* Task details *
Up to and including the final line, retype each line of the records below, starting with the one that contains "This screenshot has height=778, width=868.".

Exercise inputs: Begin

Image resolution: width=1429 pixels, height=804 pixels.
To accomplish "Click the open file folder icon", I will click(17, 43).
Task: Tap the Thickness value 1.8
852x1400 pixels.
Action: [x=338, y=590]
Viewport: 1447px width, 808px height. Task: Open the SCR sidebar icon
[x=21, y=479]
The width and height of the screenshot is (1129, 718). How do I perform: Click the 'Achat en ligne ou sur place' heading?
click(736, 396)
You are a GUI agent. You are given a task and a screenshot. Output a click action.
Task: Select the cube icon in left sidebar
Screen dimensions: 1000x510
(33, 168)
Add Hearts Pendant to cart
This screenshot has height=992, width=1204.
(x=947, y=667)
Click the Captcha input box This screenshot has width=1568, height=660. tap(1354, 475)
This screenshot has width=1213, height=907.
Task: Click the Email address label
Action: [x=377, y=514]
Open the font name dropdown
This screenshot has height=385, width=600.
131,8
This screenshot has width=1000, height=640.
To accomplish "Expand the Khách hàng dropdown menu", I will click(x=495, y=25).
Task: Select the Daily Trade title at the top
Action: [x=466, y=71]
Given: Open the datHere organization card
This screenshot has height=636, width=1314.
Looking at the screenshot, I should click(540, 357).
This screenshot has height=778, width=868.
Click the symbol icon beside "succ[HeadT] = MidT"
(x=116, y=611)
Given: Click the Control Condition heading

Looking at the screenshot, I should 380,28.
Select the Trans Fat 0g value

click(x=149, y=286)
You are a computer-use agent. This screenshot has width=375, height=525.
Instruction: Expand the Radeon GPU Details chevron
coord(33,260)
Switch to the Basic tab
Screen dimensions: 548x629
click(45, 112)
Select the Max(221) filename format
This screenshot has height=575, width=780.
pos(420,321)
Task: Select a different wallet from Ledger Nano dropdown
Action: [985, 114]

Exercise inputs: End

* Task answer *
This screenshot has height=778, width=868.
Click the symbol icon beside "succ[HeadT] = MidT"
(x=116, y=611)
Given: Click the Control Condition heading

Looking at the screenshot, I should 380,28.
Select the Trans Fat 0g value

click(x=149, y=286)
You are a computer-use agent. This screenshot has width=375, height=525.
Instruction: Expand the Radeon GPU Details chevron
coord(33,260)
Switch to the Basic tab
Screen dimensions: 548x629
click(45, 112)
Select the Max(221) filename format
This screenshot has height=575, width=780.
pos(420,321)
Task: Select a different wallet from Ledger Nano dropdown
Action: [985, 114]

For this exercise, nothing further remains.